Верейский боком, несколько неловко отвернулся к двери, приподнимая полу куртки. Достал бутылку и со смущенно-тихой улыбкой поставил на стол.

– Знакомиться так знакомиться.

– Представляешь! – гремел Александр Трифонович. – Живут тут второй месяц, главный редактор к ним каждый день в гости ходит, и ни разу не попросили почитать их сочинений. Странные люди. – Он ходил вокруг, пока я собирал что-то на стол, курил и как-то молодецки, весело растопыренной пятерней вскидывал рассыпчатые, легкие, седые с прожелтью волосы.

– Вот вы почему ничего не дадите почитать? – Остановился напротив меня.

Я пожал плечами, промолчал. Наши доверительные, затерянные в сугробах и метелях вечера, тени великих и малых сочинителей, каждый раз сопутствовавшие Александру Трифоновичу, – он устраивался за столом, а они вдоль стеночки, ближе к печке, – неторопливые, порой дантовские погружения в новейшую историю отечественной литературы – ни за что на свете мы не стали бы отравлять эти вечера литературным искательством, докучать трудоустройством своих рукописей!

Александр Трифонович, с мгновенной пристальностью уколов сузившимися зрачками, посмотрел на меня, должно быть, признал неловкость вопроса (а может, нарочно испытующе спрашивал?) и снова добродушно загремел:

– Ну, давайте, что ли. С охоты – не с горя…

Не знаю, часто ли они встречались, но тогда показалось – не часто. Разговаривали с тем непоследовательным, скачущим оживлением, какое приходит после долгой разлуки. Каким-то образом задели они непритязательность закуски на нашем столе, и Александр Трифонович, похохатывая, припомнил, как где-то, по-моему под Кенигсбергом, они объелись с Верейским кониной и всю ночь маялись животами.

– Война кругом, стреляют, а нам не до войны.
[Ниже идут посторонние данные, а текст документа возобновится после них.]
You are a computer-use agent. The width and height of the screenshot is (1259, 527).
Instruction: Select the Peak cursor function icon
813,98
Устали бегать.

Верейский, потупившись, улыбался, почти молчал, но когда коротко, тоже потупившись, что-то говорил, Александр Трифонович не сводил с него глаз. И столько ясного, доброго дружества было в них. И той – невыразимой словом – чудесной грусти, вызываемой памятью, былым, вместе пройденными огнями и водами. Фронтовое товарищество, возникшее по трагической необходимости, обернулось для воевавших святым, бесценным даром судьбы. А нам, не воевавшим, никогда не достичь его высоты, нам лишь томиться и жаждать его чистых ключей.
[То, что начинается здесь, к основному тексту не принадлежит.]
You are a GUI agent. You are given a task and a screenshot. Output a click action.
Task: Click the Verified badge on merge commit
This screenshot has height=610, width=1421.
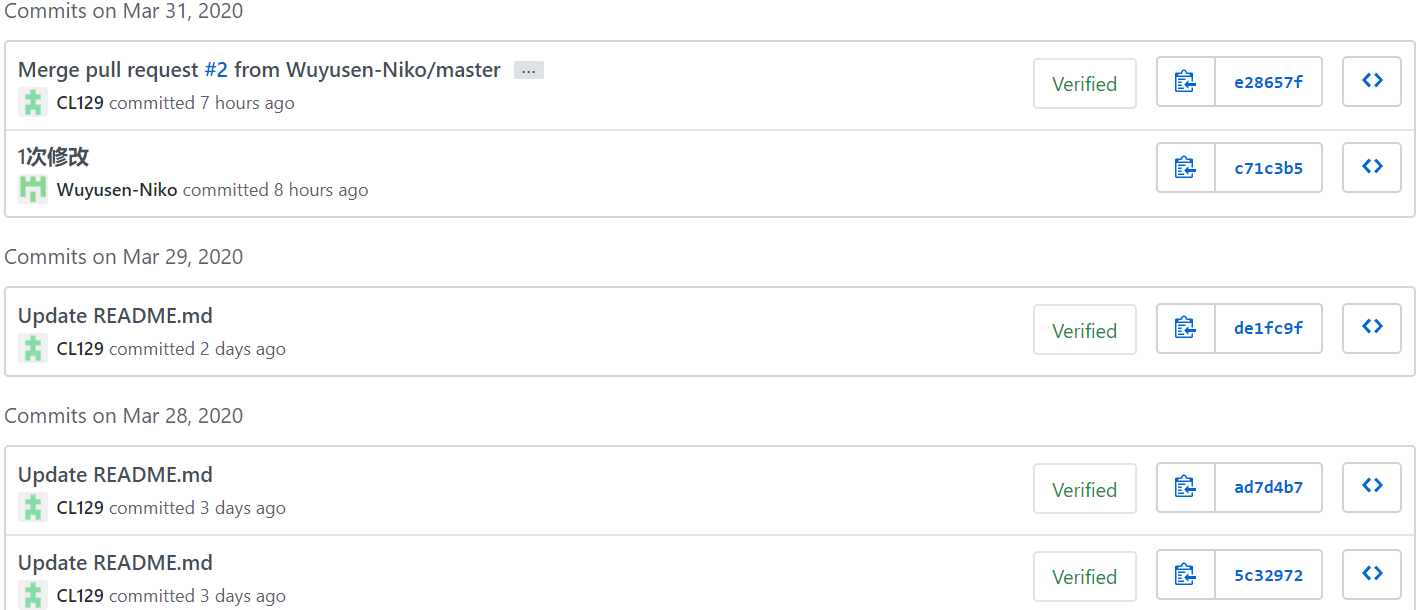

…Оказывается, годы вымывают из души жесткость, тягу к бесспорности, и вдруг замечаешь, что умолк и отступил там, где раньше бы головой о стенку колотился и рубаху рвал. Вряд ли состояние это можно определить как «постарел, поумнел», – видимо, скопилась в тебе некая таинственно благотворная сила и освободила от сердечной катаракты. Тогда увидел ты почти забытую вину (когда-то терзал ты товарища, конечно же, из лучших побуждений, своей черствостью) и вновь ослеп от внезапного стыда (какой-то ничтожный житейский пустяк, по давним твоим представлениям, не давал спать товарищу, а ты смеялся, кричал: «Вздор, пошли пиво пить», – пустяк-то вот как крепко засел в памяти и сердце). Да что там! Тотчас возмечтаешь о прощеном дне, да не о том забытом перед великим постом, а о каком-то внекалендарном, который сам бы нашел и пригнул бы твою голову перед товарищем:

– Прости, милый.

Да вот беда: не осталось на твою долю прощеных дней. Лишь невозможными, далекими огнями помигивают они.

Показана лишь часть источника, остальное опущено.